(Stored entries):
□ □ □

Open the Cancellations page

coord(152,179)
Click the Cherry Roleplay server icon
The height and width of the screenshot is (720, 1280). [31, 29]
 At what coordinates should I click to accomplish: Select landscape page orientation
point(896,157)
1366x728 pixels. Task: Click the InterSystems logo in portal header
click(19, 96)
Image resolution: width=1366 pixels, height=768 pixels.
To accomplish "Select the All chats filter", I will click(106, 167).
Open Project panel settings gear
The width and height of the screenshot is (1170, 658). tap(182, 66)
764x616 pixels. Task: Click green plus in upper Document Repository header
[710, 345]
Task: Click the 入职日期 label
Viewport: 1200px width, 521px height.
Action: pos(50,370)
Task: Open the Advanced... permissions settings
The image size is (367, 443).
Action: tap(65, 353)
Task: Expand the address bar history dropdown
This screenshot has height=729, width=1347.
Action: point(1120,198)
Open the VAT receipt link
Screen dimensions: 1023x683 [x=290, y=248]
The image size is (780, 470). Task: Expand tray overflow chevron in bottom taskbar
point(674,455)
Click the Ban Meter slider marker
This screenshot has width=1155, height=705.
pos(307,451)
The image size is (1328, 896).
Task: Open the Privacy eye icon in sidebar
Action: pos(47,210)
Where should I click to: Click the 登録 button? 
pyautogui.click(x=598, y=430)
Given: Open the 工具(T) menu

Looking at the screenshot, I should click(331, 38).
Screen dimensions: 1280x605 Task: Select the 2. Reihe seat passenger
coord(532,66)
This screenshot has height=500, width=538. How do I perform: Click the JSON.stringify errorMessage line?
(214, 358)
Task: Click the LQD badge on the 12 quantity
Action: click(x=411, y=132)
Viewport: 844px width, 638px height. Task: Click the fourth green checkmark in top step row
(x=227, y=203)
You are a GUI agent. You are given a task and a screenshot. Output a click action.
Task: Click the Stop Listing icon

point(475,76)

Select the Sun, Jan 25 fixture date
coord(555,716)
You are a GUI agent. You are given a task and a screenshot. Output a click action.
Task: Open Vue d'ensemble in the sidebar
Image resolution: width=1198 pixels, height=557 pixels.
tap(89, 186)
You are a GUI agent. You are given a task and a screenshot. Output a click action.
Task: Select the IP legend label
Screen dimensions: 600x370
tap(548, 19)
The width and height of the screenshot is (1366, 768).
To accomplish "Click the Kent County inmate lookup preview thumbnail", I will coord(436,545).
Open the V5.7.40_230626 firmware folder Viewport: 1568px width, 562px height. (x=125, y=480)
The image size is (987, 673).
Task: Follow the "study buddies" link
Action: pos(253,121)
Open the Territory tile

□ □ □

(Your task): What is asked for is an exact copy of the lines above from the one containing "Viewport: 844px width, 638px" through the one containing "Task: Open Vue d'ensemble in the sidebar", and only those.

(Task solution):
Viewport: 844px width, 638px height. Task: Click the fourth green checkmark in top step row
(x=227, y=203)
You are a GUI agent. You are given a task and a screenshot. Output a click action.
Task: Click the Stop Listing icon

point(475,76)

Select the Sun, Jan 25 fixture date
coord(555,716)
You are a GUI agent. You are given a task and a screenshot. Output a click action.
Task: Open Vue d'ensemble in the sidebar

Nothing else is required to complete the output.